In alternating chapters, Osho comments on specific sutras of Buddha and responds to questions from his audience, deepening the understanding of these timeless works. "My talking on Buddha is not just a commentary: It is creating a bridge. Buddha is one of the most important masters who has ever existed on the Earth - incomparable, unique."
The setting of these talks is an open-air auditorium at the Osho International Meditation Resort in Pune, India. Osho and his audience sit surrounded by trees, and the elements of nature - the chirping of birds, wind, and the cracking bamboos as well as the distant sound of the local Pune-Mumbai morning train - are all parts of these recordings and give them a truly existential flavor.
Osho employs his penetrating insight and wonderful humor to remove the dust of many misunderstandings gathered on Buddha's teachings and again emphasizes meditation over dogma, meditation being Buddha's greatest contribution to the development of human consciousness.

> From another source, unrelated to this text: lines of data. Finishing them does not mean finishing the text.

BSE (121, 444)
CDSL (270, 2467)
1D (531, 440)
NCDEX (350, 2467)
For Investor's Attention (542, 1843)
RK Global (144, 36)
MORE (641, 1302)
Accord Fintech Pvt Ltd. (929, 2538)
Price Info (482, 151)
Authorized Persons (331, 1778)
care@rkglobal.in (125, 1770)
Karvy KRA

"Buddha transformed the word meditation. Meditation had always been something of the mind, and Buddha brought a new quality, so totally new, diametrically opposite to the old meaning: He said meditation means a state of no mind. It is not concentration; it is not contemplation. It is not thinking; it is not thinking about God. It is not even prayer, because thinking is of the head, intellectual; prayer is emotional. That is another side of the head, not very far away from it - a different language used by another part of the head."
Osho Talks are "meditating talks", allowing the listener an experience of meditation. "These words of Buddha come from eternal silence. They can reach you only if you receive them in silence."